Figure 1. Exemple du positionnement d’Annabelle sur l’axe de la norme.

Nous avons choisi de présenter les résultats sous la forme d’un graphique radar (Fig.2). Cette modélisation nous semble intéressante pour analyser l’activité des étudiants dans le cadre de notre recherche. Il apparait à part pour Annabelle, que Gabriel et Théo n’avaient que très rarement de position franche, à une butée ou à l’autre. Nous notons dans les positionnements, une ambivalence la plupart du temps. Un exemple montre le profil d’Annabelle sur les différents axes étudiés (Fig.3).


Figure 2. Graphique d'analyse représentant les axes étudiés pour les trois cas.
Figure 2. Graphique d’analyse représentant les axes étudiés pour les trois cas.

TRAVAIL À RÉALISER> Prolongez, s'il vous plaît, le passage sur le positionnement des trois étudiants à partir de sa dernière ligne.

DONNÉES EXTRAITES>
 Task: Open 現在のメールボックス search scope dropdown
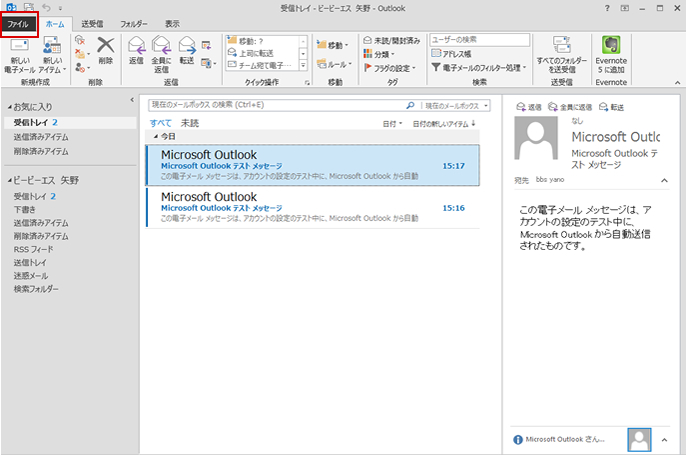click(456, 104)
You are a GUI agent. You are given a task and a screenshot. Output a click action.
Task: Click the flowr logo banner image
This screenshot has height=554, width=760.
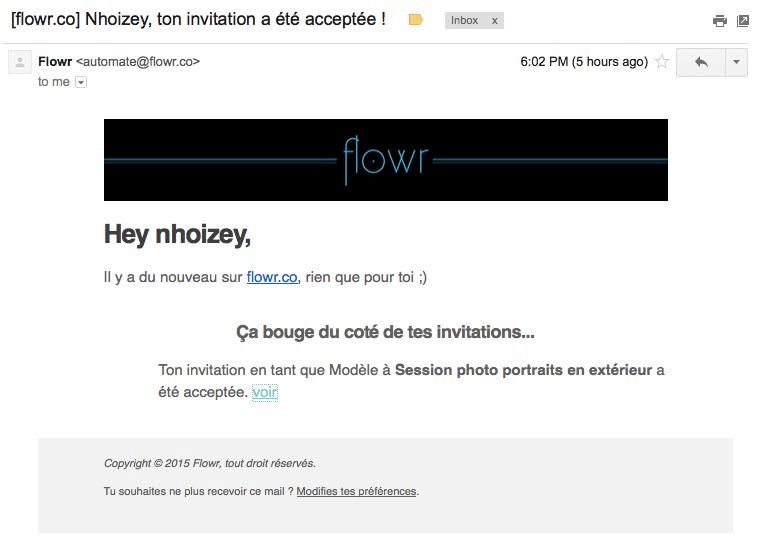[x=385, y=160]
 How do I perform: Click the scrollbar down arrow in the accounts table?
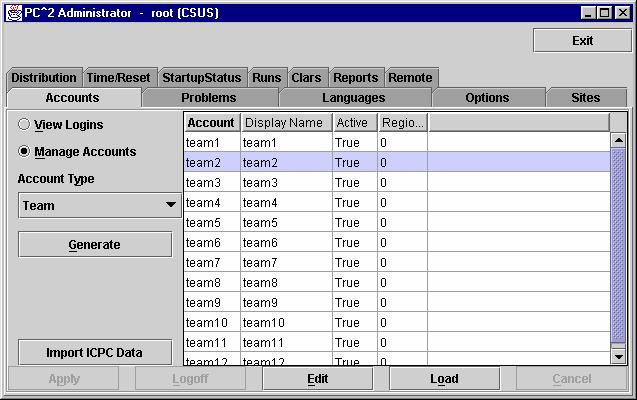[618, 356]
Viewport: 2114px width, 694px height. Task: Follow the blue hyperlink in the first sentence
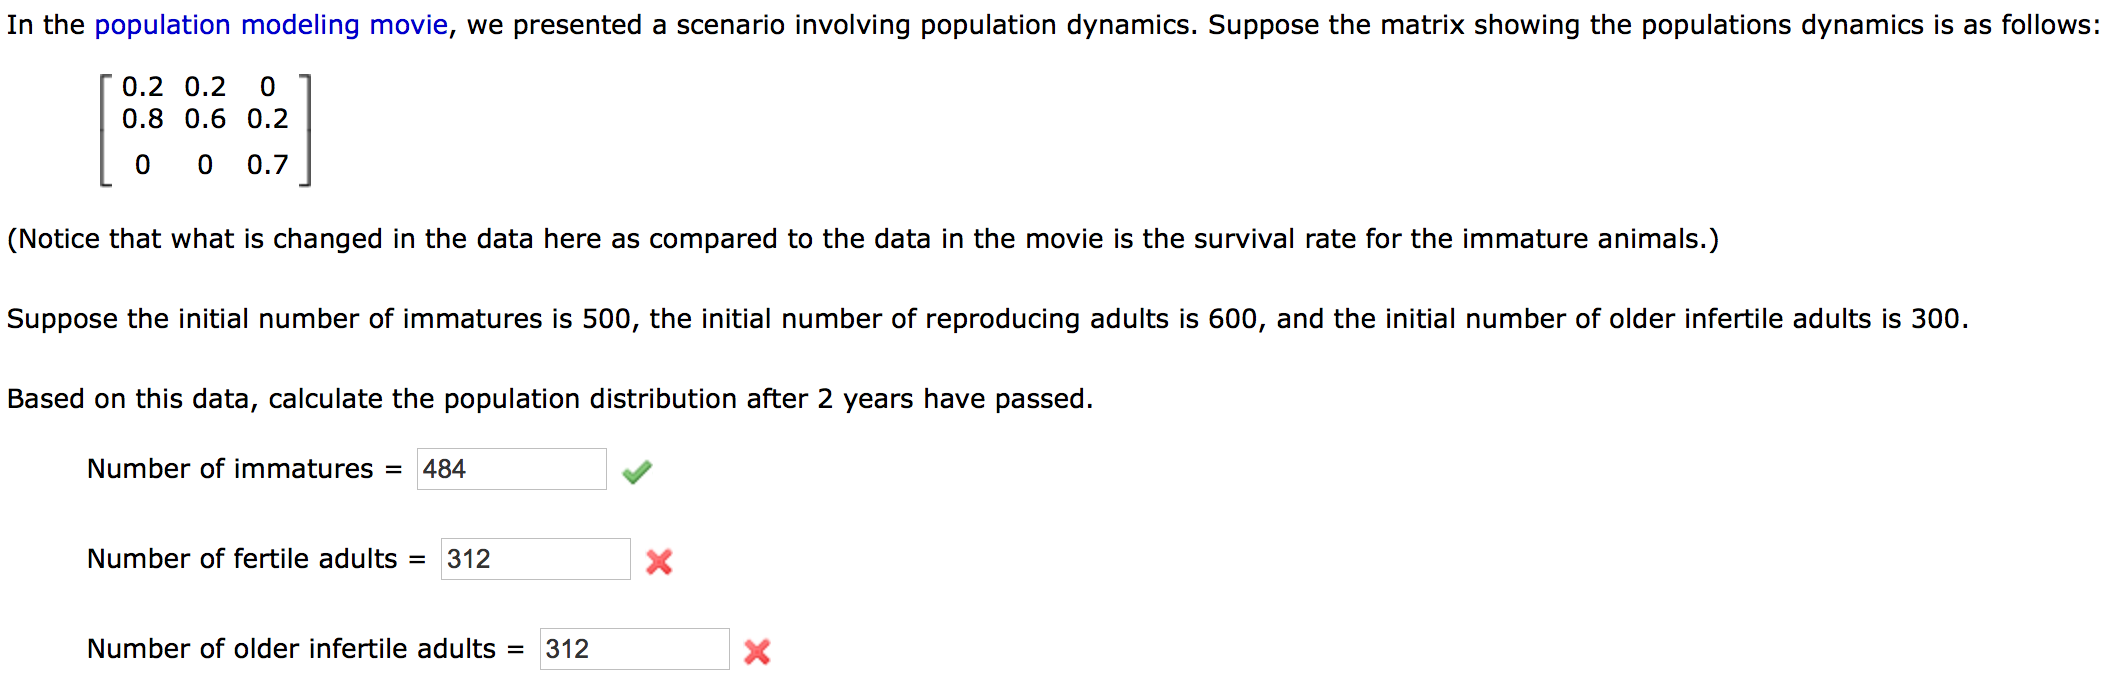point(268,24)
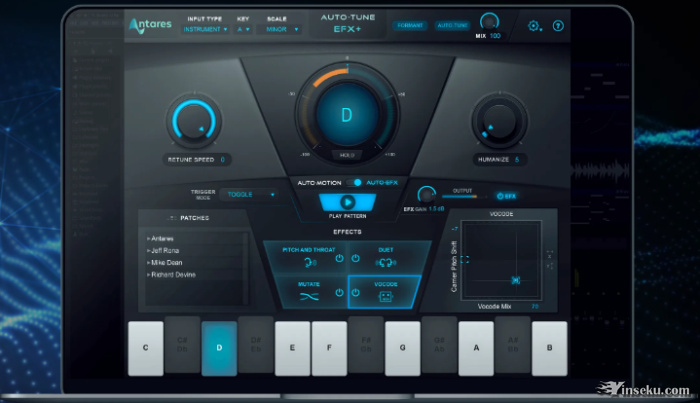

RÉPONSE PROPOSÉE>
Figure 3. Graphique correspondant au profil d'Annabelle en fonction des différents axes.
Figure 3. Graphique correspondant au profil d’Annabelle en fonction des différents axes.

Figure 4. Graphique d'analyse présentant les profils des 3 cas étudiés.
Figure 4. Graphique d’analyse présentant les profils des 3 cas étudiés.

La figure 4 montre que les trois cas vivent plutôt positivement cette hybridation des activités d’apprentissage. Les butées les plus positives se trouvent sur le graphique d’Annabelle (en bleu), sensiblement attirée par l’autonomie, la sécurité et la liberté de ces conditions nouvelles d’apprentissage. Si Gabriel (en rouge) semble tenté d’abandonner parfois, il ressent également de la liberté et apprécie la souplesse du dispositif. Enfin, Théo, le plus modéré dans ses positionnements (en vert).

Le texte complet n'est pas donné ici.